### Passage
%%

But one of the longest standing traditions, the petting zoo, is being put out to pasture. County fairs across Minnesota are focusing on the growing problem of E. coli.

Last year, five people who visited the Stearns County fair reported getting sick. The Department of Health ran tests and could not confirm the fair as the source.

“The fair is full of food and full of animals, and the two don’t always go together with the little kids,” said Jackie Spoden-Bolz, with the Stearns County Fair.

The outbreaks are enough to get county fair organizers across the state to think about what to do. A visit to the barn to see baby chicks, ducks and goats doesn’t always translate into getting sick.

The President of the Stearns County Fair, Vern Frericks, says when there has been an outbreak in the last few years, it’s been two to six people in each case.

“And if two people out of 40,000 get sick, you wonder what did they do differently than the rest of the fair goers,” he said.

The Federation of County Fairs, the State Fair Association and the Minnesota Department of Health are urging hand sanitizer and soap and water stations to the barns.

Connivance is the easiest way fairgoers will remember to protect themselves from the bacteria.

%%

### Required action 1
Set down the county fair passage word for word between "The Federation of" and "to the barns.", inclusive.
### Required action 2
In the county fair passage, how many people who visited the Stearns County fair last year reported getting sick?
The data that follow are separate from the county fair passage.

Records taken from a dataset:
%%

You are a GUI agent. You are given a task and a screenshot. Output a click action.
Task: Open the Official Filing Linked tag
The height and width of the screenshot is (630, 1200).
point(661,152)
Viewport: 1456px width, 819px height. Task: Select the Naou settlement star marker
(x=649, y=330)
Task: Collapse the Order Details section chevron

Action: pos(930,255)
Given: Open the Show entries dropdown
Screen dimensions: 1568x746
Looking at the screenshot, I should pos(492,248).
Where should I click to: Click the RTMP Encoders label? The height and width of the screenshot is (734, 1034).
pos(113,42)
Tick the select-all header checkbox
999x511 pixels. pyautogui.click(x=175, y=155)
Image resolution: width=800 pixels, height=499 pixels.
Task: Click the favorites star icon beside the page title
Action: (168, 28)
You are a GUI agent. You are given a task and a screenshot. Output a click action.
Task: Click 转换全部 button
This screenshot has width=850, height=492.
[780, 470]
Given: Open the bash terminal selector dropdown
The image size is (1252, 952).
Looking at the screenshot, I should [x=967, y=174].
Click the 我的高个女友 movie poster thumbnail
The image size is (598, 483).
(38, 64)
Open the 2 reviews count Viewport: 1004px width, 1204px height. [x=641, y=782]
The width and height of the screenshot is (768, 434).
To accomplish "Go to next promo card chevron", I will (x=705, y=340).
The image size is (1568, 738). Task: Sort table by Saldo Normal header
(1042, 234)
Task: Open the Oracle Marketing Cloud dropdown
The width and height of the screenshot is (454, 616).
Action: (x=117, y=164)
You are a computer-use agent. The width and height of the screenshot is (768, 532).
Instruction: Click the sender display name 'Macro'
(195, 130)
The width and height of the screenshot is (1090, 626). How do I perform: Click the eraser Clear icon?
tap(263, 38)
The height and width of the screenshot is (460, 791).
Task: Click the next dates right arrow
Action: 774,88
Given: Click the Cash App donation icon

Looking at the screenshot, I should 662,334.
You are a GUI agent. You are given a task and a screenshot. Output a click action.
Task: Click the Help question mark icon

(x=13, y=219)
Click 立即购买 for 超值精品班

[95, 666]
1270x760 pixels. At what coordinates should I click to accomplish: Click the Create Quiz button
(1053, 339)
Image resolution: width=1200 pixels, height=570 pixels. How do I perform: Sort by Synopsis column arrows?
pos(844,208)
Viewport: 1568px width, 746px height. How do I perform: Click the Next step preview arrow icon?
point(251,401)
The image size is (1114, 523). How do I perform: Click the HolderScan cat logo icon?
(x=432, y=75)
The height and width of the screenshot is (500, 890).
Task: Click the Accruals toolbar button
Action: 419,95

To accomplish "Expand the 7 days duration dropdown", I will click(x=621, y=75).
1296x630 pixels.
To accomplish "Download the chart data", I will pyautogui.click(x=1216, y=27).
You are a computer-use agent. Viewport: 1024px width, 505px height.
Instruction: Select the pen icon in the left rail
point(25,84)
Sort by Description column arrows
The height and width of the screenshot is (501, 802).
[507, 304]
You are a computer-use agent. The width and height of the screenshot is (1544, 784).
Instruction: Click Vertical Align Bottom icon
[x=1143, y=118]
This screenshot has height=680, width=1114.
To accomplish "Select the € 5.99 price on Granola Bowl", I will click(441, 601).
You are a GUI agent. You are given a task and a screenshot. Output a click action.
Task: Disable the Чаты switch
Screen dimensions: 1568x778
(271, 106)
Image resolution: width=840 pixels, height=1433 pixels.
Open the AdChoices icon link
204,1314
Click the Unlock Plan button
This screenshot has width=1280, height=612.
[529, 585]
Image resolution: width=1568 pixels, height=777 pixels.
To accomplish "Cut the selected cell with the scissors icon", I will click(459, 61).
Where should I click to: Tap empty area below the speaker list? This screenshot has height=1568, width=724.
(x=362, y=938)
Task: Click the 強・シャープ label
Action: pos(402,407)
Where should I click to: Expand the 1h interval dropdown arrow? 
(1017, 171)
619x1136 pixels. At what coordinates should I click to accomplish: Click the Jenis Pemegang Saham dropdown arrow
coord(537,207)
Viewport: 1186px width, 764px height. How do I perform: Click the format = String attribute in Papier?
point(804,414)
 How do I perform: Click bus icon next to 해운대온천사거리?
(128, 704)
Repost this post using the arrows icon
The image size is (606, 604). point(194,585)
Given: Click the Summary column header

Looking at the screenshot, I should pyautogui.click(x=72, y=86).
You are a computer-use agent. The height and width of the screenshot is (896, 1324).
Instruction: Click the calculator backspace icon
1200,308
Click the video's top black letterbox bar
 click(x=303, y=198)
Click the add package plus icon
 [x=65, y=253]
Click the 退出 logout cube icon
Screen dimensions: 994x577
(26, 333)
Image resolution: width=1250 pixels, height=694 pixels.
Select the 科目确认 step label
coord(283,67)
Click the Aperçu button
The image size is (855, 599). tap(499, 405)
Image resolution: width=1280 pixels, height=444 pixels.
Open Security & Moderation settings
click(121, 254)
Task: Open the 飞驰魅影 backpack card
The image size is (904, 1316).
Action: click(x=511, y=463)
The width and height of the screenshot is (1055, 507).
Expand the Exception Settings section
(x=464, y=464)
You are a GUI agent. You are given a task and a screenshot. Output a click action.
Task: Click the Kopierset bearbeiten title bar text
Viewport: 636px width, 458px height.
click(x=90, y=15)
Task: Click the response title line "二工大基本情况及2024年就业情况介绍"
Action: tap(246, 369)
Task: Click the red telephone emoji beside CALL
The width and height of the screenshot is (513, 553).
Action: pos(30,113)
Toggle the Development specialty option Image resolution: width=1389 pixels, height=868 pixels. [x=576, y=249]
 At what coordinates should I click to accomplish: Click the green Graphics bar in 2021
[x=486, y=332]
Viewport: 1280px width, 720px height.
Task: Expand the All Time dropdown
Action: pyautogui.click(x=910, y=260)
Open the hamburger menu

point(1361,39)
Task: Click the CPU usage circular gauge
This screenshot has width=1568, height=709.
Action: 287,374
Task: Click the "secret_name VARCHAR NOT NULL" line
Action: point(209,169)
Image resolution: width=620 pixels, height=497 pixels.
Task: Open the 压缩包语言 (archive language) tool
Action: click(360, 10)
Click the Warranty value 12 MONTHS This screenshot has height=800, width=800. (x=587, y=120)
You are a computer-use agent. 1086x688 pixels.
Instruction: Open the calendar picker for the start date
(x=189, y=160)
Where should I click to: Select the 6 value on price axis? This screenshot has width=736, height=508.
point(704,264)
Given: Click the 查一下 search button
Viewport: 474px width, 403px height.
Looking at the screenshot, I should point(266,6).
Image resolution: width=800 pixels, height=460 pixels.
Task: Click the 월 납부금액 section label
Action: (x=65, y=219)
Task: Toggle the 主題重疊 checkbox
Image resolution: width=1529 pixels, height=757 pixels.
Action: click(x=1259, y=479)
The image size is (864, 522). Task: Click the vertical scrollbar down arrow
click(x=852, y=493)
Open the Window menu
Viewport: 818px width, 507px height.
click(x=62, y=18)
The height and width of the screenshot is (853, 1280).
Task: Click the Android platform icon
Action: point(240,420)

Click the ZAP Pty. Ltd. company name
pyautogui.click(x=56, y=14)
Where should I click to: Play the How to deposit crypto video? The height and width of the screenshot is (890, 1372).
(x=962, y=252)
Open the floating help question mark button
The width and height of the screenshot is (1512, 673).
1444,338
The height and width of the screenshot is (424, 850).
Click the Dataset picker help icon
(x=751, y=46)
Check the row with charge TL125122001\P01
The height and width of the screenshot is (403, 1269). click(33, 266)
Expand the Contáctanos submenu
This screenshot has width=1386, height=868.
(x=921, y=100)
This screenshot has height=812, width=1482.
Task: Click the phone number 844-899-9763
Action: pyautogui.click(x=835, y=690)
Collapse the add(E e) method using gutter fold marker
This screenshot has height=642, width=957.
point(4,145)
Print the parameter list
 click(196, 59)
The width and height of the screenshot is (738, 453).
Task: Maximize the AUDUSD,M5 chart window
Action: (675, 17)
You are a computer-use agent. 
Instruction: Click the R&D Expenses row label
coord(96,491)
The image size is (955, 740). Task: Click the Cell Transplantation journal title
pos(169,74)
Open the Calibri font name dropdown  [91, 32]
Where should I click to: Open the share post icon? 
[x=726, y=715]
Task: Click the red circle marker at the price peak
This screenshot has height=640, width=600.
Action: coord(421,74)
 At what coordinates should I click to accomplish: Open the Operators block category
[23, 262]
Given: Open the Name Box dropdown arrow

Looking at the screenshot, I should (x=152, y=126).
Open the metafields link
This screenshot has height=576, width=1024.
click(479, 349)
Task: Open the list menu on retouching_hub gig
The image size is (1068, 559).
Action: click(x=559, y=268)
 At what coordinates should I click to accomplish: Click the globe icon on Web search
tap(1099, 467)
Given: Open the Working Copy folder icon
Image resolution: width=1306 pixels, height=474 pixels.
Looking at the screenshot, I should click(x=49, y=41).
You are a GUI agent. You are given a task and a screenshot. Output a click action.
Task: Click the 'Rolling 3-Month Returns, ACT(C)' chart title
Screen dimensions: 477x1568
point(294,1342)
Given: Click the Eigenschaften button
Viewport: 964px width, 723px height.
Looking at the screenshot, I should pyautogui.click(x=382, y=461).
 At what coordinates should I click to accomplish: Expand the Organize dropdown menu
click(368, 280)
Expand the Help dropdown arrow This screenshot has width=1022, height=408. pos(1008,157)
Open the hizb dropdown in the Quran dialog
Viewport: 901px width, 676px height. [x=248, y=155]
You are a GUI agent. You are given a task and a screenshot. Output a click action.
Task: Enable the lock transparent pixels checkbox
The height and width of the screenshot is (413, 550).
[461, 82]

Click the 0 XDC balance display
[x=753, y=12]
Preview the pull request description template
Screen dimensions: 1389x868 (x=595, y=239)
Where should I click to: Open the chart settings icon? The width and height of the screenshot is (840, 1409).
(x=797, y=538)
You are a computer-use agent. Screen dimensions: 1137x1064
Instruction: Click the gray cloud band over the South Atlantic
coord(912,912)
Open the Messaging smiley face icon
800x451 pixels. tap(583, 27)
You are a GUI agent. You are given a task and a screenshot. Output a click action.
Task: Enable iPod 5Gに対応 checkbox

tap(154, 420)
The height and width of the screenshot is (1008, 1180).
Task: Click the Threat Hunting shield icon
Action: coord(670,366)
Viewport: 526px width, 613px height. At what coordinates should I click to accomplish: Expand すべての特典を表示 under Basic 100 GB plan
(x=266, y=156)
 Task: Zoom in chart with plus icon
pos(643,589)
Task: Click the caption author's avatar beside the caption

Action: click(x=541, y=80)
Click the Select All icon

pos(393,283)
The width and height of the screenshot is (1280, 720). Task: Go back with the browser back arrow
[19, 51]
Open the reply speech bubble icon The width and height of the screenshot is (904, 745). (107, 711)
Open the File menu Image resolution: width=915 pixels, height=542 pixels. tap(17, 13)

%%

### Reply 1
The Federation of County Fairs, the State Fair Association and the Minnesota Department of Health are urging hand sanitizer and soap and water stations to the barns.

### Reply 2
Five people.